Despite my creative abilities, I always had a strong interest in science, and physics and astronomy in particular. When I was a young boy my father took me to the London Planetarium and bought me a planisphere - a simple set of plastic disks that showed the positions of the stars at any time or place. In the intervening years I have lost the little device, but not my fascination with the stars.

In 1989 I started studying for a physics degree with the Open University, and finally obtained my BSc in 2002. Towards the end of my studies I became increasingly interested in astrophysics and at the same time discovered that studying for PhD as a mature student was not entirely 'pie in the sky'. In 2002 I was offered a PPARC funded PhD research studentship at the University of Manchester, which I completed in 2006. At the beginning of 2007 I took up the post of Support Scientist for the National Radio Astronomy Observatory (NRAO) at the Green Bank Telescope (GBT) in West Virginia. Currently I am a visiting research fellow and SAGE-Spec research associate in the Jodrell Bank Centre for Astrophysics (JBCA) at The University of Manchester. Little did I realise where studying with the OU would lead me!

Interests and Activities

Horse riding in Montana

Horse riding in Montana

I am an Honorary Auditor for the Royal Astronomical Society, President of the Halifax Scientific Society and the local organiser for Halifax Café Scientifique.

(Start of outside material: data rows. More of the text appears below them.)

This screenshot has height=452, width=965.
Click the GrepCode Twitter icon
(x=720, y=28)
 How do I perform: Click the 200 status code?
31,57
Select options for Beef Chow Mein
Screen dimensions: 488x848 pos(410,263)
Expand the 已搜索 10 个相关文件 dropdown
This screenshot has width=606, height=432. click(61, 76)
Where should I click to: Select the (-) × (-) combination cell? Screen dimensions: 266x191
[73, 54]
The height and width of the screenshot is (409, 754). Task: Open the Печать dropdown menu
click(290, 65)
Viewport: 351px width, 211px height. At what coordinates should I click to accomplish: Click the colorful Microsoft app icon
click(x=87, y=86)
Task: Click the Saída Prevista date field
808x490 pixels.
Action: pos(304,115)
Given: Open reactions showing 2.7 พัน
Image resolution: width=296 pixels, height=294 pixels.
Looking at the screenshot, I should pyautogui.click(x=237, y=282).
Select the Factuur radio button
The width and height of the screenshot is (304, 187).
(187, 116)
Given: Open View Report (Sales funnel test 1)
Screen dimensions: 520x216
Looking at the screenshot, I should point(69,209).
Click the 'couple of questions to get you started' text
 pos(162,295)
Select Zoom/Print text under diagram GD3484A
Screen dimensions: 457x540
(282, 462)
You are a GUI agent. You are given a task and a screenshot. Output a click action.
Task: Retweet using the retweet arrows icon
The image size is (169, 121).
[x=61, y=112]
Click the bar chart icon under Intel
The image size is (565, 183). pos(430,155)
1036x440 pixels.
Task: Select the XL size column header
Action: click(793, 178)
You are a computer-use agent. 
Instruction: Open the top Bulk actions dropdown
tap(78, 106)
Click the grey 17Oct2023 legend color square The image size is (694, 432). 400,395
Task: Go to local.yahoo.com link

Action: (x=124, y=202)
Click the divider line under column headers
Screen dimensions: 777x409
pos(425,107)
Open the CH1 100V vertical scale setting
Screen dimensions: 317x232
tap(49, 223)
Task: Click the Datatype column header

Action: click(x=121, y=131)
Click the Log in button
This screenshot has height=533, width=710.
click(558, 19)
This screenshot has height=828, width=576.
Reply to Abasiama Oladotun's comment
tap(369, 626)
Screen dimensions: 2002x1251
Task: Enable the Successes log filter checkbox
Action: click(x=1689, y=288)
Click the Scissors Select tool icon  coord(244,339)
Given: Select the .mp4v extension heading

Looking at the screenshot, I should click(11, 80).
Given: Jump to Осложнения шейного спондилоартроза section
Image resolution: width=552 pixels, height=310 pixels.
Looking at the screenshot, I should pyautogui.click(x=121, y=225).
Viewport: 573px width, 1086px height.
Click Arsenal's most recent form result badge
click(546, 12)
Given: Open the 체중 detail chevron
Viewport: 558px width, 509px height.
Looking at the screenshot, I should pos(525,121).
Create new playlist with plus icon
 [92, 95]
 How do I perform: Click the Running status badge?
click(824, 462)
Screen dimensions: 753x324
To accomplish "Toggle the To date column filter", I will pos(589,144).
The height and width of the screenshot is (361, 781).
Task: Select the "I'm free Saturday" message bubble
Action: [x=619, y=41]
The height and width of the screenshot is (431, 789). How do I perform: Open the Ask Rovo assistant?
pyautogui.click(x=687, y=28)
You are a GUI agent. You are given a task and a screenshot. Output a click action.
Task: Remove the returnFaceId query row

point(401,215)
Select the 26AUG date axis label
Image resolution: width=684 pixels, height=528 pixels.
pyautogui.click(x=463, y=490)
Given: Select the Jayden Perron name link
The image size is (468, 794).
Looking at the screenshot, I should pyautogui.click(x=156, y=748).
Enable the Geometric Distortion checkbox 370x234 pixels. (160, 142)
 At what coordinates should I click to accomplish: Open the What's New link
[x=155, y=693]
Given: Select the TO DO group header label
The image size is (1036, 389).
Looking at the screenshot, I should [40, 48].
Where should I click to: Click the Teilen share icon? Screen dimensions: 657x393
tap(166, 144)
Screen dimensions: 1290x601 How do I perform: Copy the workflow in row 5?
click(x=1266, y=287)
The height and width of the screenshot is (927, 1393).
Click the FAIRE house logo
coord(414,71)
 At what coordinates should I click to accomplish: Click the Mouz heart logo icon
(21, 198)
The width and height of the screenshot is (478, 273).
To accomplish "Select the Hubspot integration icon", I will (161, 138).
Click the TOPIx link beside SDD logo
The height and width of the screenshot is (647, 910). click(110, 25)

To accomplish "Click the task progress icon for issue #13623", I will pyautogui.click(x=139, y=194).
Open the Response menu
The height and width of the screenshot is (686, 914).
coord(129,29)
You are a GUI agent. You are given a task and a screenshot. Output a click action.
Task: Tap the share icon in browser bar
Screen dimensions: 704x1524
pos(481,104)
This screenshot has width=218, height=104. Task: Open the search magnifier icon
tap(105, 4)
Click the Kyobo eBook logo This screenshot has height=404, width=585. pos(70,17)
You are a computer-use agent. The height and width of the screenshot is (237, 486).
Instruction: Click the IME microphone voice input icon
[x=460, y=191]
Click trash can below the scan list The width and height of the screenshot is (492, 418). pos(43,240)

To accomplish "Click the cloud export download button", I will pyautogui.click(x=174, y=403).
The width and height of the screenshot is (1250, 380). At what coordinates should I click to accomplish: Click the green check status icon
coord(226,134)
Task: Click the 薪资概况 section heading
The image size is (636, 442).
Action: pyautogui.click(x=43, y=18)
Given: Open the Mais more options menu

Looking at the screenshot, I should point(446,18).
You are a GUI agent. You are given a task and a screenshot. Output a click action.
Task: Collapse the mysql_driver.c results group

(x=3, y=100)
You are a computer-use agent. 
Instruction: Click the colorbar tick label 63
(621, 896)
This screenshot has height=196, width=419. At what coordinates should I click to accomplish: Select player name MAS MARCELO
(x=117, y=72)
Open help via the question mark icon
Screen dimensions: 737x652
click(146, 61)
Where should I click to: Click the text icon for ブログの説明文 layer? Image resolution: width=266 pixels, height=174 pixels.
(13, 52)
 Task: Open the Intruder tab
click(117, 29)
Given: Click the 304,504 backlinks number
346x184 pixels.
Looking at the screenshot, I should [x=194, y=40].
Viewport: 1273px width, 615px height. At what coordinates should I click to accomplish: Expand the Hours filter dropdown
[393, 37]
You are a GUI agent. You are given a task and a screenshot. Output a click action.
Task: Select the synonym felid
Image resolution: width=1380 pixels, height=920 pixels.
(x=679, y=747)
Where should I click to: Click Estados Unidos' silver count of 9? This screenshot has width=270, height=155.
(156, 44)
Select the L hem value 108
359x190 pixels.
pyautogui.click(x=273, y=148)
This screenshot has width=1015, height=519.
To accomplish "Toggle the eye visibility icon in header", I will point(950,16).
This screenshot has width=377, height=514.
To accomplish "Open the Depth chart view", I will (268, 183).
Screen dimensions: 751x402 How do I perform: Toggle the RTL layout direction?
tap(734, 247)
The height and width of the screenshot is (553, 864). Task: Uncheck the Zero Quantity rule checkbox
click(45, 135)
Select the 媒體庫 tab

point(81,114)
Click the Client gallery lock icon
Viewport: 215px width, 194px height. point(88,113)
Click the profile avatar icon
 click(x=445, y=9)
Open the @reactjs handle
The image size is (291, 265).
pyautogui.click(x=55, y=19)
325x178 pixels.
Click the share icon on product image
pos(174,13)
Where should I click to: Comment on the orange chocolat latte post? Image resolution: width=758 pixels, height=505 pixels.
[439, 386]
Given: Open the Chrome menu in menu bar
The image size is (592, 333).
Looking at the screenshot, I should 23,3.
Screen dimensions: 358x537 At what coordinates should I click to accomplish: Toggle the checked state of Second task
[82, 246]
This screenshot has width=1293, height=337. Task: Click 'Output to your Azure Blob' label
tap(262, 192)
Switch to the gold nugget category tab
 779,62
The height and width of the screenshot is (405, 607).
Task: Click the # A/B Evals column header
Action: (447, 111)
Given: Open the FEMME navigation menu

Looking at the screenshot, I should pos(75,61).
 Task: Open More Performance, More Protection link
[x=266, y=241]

I am a founder member of Fusion - The Open University Physics and Astronomy Society and edited their Newsletter and Web site. I also served on the committee of Nexus - the student section of the Institute of Physics and designed their logo.

I am also a fellow of the Royal Astronomical Society, a member of the Institute of Physics, a member of the International Astronomical Union and a member of the Royal Society Of Chemistry Astrophysical Chemistry Group. I am a friend of the Royal Academy, member of the National Trust and friend of Westonbirt Arboretum.

In the course of my two careers I have travelled extensively and visited the US, Mexico, Tobago, Chile, Eire, France, Italy, Spain, Portugal, Germany, Switzerland, Austria, Netherlands, Belgium, Denmark, Norway, Sweden, Finland, Czech Republic, Russia, Hungary, Malta, Greece, Turkey, Egypt, Israel, Kenya, South Africa, India, Thailand, Hong Kong, Singapore, Taiwan and Japan.

I like to read science (fact and fiction), general fiction, philosophy, biography and art history (see my book list). Other activities include gardening, painting, photography, a little sailing, some horse riding and playing the guitar.